The outlet 16 of the pump is connected to the inlet 18 of the
concentrator which terminates in an endcap 20 that mounts atop the
cover 22 that carries the packing gland 24 within which hollow
shaft 26 is sealed for rotation. Gland 24 has been shown somewhat
sehematically as the details of its construction form no part of
the present invention and such units are well known in the prior
art. Shaft 26 is journalled in shaft bearing 28 that is mounted on
top of the main frame 30 within cover 22. Shaft 26 continues in one
form or another all the way through the main frame and out the
bottom of crossframe member 32 where a second journal 34 therefor
is located. As the shaft opens into area 36 beneath crossframe
member 32 in the frame, it connects into a packing gland 38 through
which water from a water line 40 enters the system.
Back up at the top again, it will be seen that the inlet to the
concentrator discharges into a fluid-tight sealed chamber 42
defined by endcap 20 and cover 22. As this chamber fills, the
slurry is forced under pressure into hollow shaft 26 preparatory to
entering the helicoidal convolutions of the centrifuge subassembly
that has been designated in its entirety by reference numeral 44.
Note in this connection that slurry does not pass directly into
hollow shaft 26 from the pump, but instead, enters chamber 42
located therebetween which functions as a small surge tank to
reduce the shock loads imposed by the repeated slugs of raw
material that are fed into the system by pump 12 while, at the same
time, maintaining the desired fluctuations in fluid pressure that
have been characterized herein as "pulsating" flow.
A pulley 46 mounted on the upper section 48 of shaft 26 is
connected to a second pulley 50 on shaft 52 of motor 54 by belt 56.
Motor 54 is supported outside the main frame on motor mount 58 and
provides the drive for rotating the centrifuge. In the particular
form shown, shaft 26 is in three sections, an upper section 48, a
middle section 60 and a lower section 62, the adjoining ends of
which are provided with flange-type shaft couplings 66. It is
middle section 60 that carries the centrifuge subassembly 44 to
which all the remaining figures of the drawing are directed and
which will be described in detail presently. Flow between the upper
and lower sections of shaft 26 bypasses most of center section 60
and is directed instead through the centrifuge subassembly.
Still referring to FIG. 1, mounted on the main frame in encircling
relation to the lower end of the centrifuge subassembly is a
stationary concentrate launder subassembly 68. The latter
subassembly has a large central opening 70 through which shaft 26
passes and within which it and the centrifuge subassembly rotate.
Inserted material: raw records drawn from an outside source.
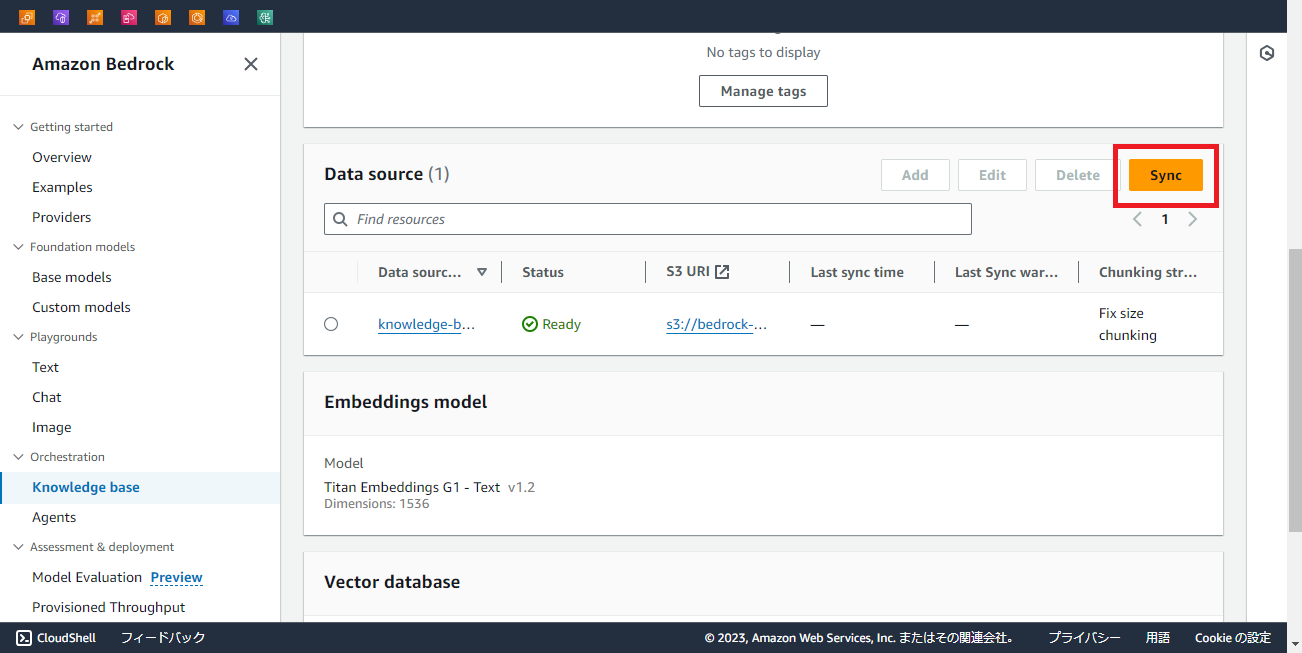1302x653 pixels.
Task: Click the green service shortcut in the top favorites bar
Action: [265, 17]
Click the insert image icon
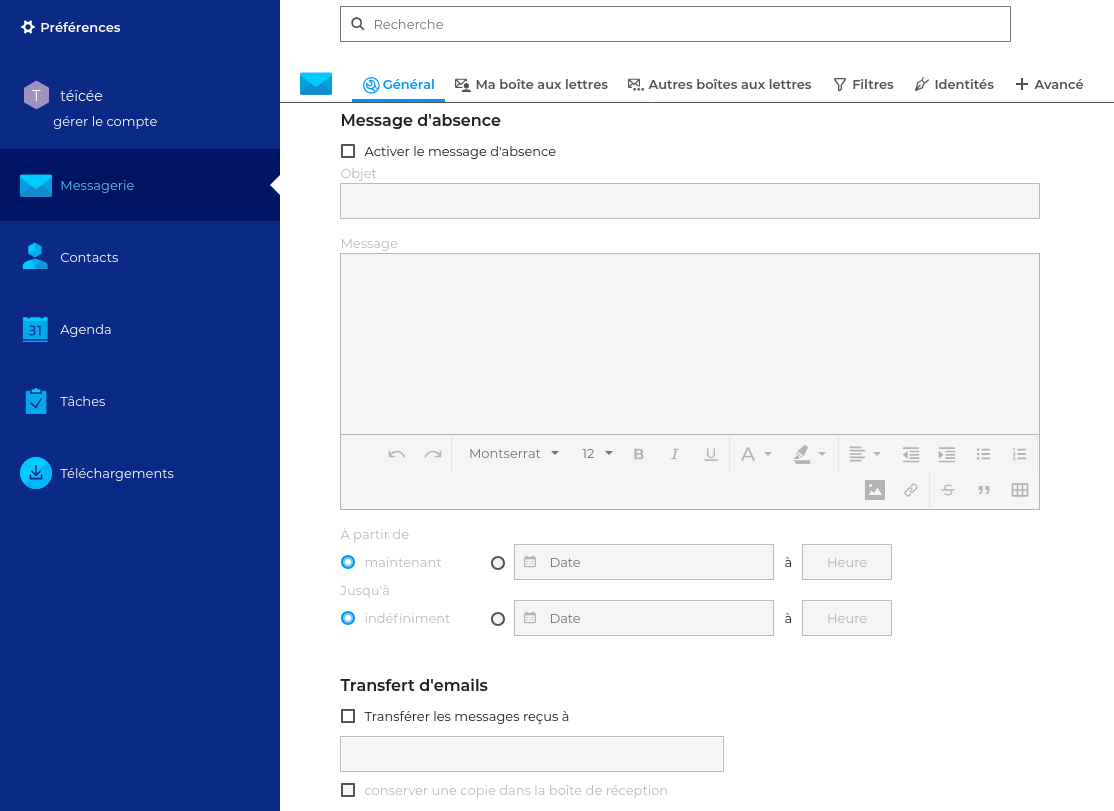 pos(875,490)
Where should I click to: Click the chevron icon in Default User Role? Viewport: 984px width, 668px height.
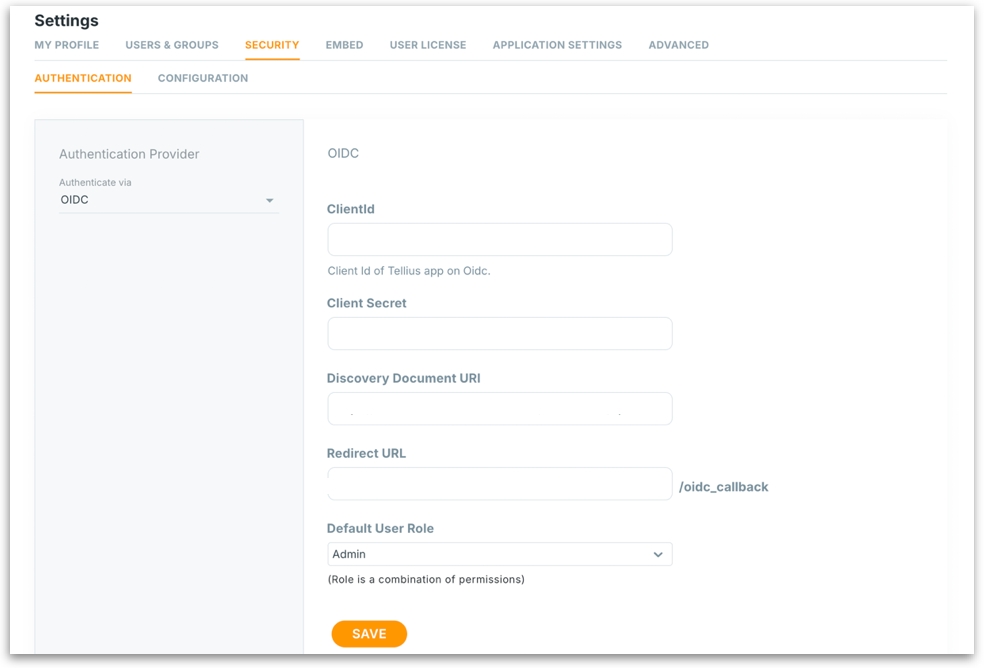658,555
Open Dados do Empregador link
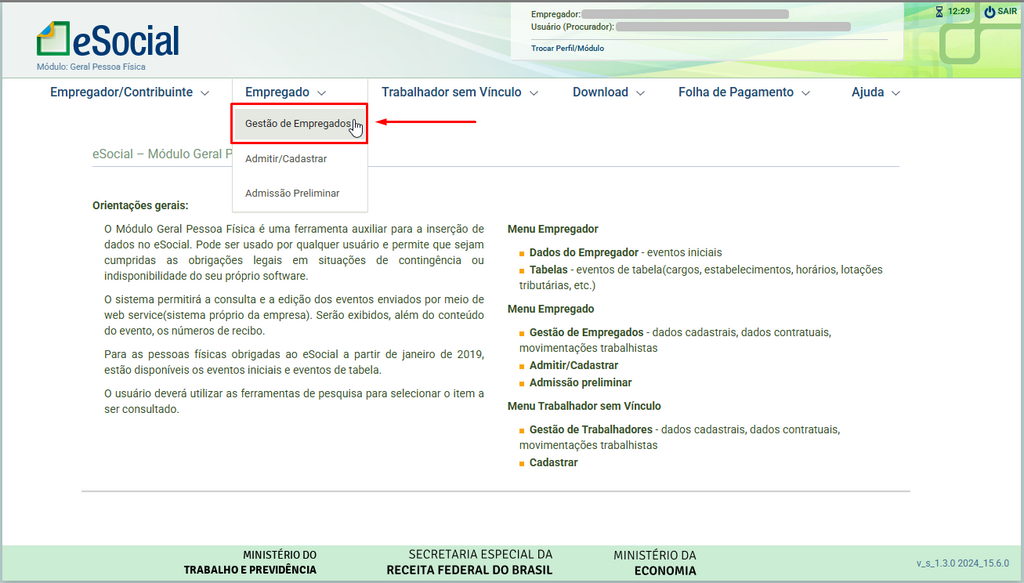The width and height of the screenshot is (1024, 583). coord(584,253)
In the particular form illustrated, the portion of subsassembly 68
located between inner and outer concentric cylindrical walls 72 and
74 is divided into a pair of upwardly opening annular
concentrate-receiving compartments 76 and 78 by partition wall 80
disposed therebetween and sloping bottom wall 82. The latter wall
slopes downwardly off in both directions to a diametrically opposed
point where a pair of drains 84 and 86 are located, one of which
opens into each of the two compartments and provides the means by
which the concentrates are removed therefrom.
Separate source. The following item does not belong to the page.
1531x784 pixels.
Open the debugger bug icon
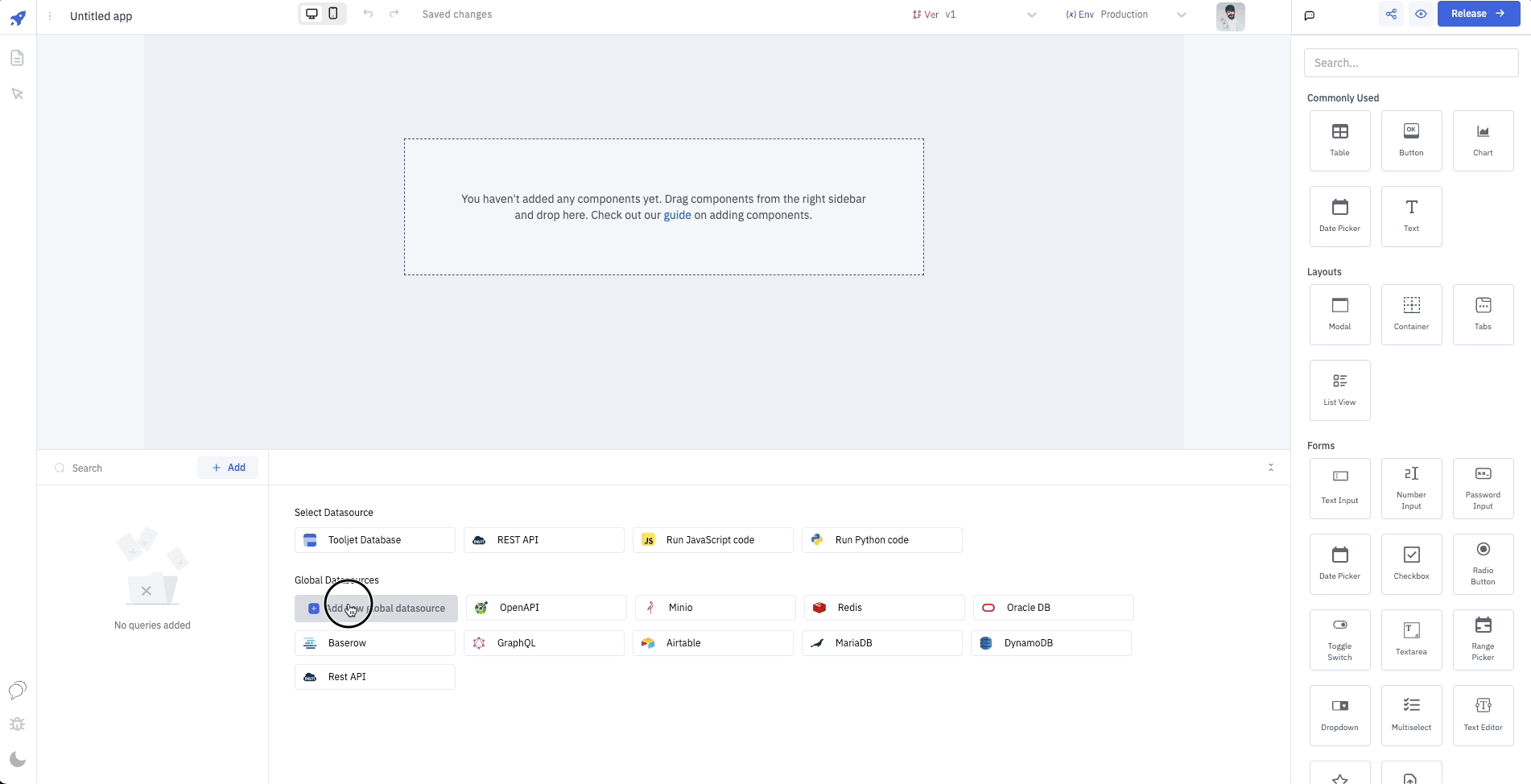pos(17,724)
As illustrated herein, the helicoidal convolutions of the
tunnel-forming member 88 of the centrifuge subassembly 44 are
tapped into at two different points by concentrate drain tubes 90
and 92 whose function it is to draw off concentrates flowing along
the outside wall of the tunnel 94. These two tubes turn right along
with the other elements of the centrifuge and their discharge ends
terminate, respectively, within compartments 76 and 78. It is
obvious that by placing the axis of concentric annular compartments
76 and 78 essentially coincident with the axis of rotation of the
centrifuge subassembly that the concentrate drain tubes can move
around within their respective compartments without contacting the
walls thereof. By drawing off the concentrates at two or more
points as shown, the heaviest of the fractions comes off first or
the farthest upstream while the next heaviest exists through tube
92 into the inside compartment 78, and so on. If the apparatus is
like that shown in FIG. 1 where only two taps are made and a
two-compartment launder catches the concentrates, the second tap 92
should be made well along toward the end of the tunnel-forming
member 88 where the ultimate achievable separation will take place.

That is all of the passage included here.